1. The Building Standard (herein so called) materials are the following:
A. FLOORING:
Grade and quality of carpeting to be selected by Lessor, with color to be selected by Lessee from those offered by Lessor.
B. WINDOW COVERING:
At Lessor’s option, miniblinds or drapes in Lessor’s uniform color.
C. CEILING:
Acoustical tiles - Grid system.
D. PARTITIONS:
Sheetrock partitions with tape, bed, texture and paint finish,
E. DOORS:
Solid core door with metal frame and hardware.
F. LIGHT SWITHCES:
Single pole light switches.
G. TELEPHONE FACILITIES:
Standard unwired telephone outlets (ring and string) mounted on partitions.
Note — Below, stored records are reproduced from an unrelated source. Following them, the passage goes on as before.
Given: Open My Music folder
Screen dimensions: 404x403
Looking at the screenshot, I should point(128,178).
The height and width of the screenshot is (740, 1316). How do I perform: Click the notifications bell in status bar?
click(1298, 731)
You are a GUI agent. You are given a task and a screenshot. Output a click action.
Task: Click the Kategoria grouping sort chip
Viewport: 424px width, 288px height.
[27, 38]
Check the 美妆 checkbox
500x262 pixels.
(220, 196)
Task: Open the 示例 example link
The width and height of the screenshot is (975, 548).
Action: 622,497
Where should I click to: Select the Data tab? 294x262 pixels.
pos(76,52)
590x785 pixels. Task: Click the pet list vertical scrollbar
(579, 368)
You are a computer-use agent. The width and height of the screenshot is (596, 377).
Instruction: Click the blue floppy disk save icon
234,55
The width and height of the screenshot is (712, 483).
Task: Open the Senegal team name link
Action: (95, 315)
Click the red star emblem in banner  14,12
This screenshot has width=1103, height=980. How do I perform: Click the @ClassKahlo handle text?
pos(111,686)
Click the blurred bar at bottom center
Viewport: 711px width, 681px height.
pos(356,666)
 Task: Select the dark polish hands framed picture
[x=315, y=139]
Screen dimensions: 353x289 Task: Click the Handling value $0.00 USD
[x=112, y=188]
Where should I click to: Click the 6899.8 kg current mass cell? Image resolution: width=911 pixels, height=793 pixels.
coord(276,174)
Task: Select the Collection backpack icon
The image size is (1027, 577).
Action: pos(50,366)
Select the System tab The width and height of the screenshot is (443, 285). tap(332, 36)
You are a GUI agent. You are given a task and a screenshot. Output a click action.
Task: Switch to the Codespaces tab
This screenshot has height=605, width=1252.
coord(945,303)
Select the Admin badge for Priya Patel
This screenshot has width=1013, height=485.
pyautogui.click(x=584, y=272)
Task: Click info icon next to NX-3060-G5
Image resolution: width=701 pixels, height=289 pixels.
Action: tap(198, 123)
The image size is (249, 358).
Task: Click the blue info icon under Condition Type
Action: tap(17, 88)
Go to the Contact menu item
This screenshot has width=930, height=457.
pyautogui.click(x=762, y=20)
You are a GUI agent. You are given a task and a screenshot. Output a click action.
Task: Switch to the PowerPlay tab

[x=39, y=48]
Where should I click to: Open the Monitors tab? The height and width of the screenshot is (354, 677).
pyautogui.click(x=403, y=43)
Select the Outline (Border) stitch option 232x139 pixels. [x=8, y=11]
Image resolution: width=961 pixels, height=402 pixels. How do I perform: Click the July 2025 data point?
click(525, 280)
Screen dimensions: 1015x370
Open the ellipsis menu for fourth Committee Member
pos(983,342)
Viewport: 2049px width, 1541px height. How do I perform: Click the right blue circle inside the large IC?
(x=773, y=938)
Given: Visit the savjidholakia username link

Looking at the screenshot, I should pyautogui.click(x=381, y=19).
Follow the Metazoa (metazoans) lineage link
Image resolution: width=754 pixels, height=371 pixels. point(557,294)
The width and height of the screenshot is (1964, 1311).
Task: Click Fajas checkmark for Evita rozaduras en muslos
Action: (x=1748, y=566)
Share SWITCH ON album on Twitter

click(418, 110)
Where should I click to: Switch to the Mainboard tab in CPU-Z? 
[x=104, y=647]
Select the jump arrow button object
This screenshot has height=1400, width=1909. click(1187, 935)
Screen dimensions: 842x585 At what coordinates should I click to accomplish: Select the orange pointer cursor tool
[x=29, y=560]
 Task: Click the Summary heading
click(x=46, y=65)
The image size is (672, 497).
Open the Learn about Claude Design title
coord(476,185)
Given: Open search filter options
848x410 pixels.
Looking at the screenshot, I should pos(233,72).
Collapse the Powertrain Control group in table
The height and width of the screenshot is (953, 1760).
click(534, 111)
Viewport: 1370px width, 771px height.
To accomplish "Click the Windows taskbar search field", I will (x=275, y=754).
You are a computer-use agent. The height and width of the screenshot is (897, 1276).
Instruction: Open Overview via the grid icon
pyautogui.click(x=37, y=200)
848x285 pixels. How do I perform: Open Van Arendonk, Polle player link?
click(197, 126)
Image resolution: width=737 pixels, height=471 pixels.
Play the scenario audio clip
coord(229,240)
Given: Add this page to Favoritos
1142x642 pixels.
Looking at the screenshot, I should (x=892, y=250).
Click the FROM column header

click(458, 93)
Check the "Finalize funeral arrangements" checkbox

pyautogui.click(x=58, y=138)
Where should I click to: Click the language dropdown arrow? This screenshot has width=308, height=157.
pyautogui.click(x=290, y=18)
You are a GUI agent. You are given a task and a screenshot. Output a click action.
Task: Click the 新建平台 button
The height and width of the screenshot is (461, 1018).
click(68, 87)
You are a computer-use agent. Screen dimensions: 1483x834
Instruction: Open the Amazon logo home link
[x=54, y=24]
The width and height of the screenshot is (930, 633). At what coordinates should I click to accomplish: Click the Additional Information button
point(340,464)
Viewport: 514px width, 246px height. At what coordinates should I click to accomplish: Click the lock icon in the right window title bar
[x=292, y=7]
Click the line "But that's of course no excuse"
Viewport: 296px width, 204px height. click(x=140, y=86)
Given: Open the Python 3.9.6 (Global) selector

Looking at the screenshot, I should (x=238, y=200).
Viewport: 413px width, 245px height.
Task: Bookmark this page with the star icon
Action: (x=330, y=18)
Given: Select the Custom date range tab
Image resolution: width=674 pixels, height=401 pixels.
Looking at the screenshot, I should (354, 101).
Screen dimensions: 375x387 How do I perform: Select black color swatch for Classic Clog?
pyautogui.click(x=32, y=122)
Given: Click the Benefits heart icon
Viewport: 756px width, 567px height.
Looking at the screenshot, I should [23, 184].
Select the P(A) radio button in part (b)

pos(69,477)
Lessee must make timely arrangements for telephone installation and is responsible for all charges related to such installation.
H. LIGHT FIXTURES:
Recessed fluorescent lighting fixtures.
B-1-1
EXHIBIT “B-2”
Lessor agrees to provide Lessee an allowance (the “Allowance”) of $7.00 per square foot of Net Rentable Area in the Premises (which for purposes hereof is agreed will be 4,270 square feet as of December 1, 2000), being the total sum of $29,890.00 toward the cost of the Lessee Improvements. Lessee shall not be entitled to any credit for any amount not applied to the cost of the Lessee Improvements. In the event the Allowance shall not be sufficient to complete the improvements contemplated by the approved plans, Lessee shall pay the Excess Costs as prescribed in Exhibit “B”.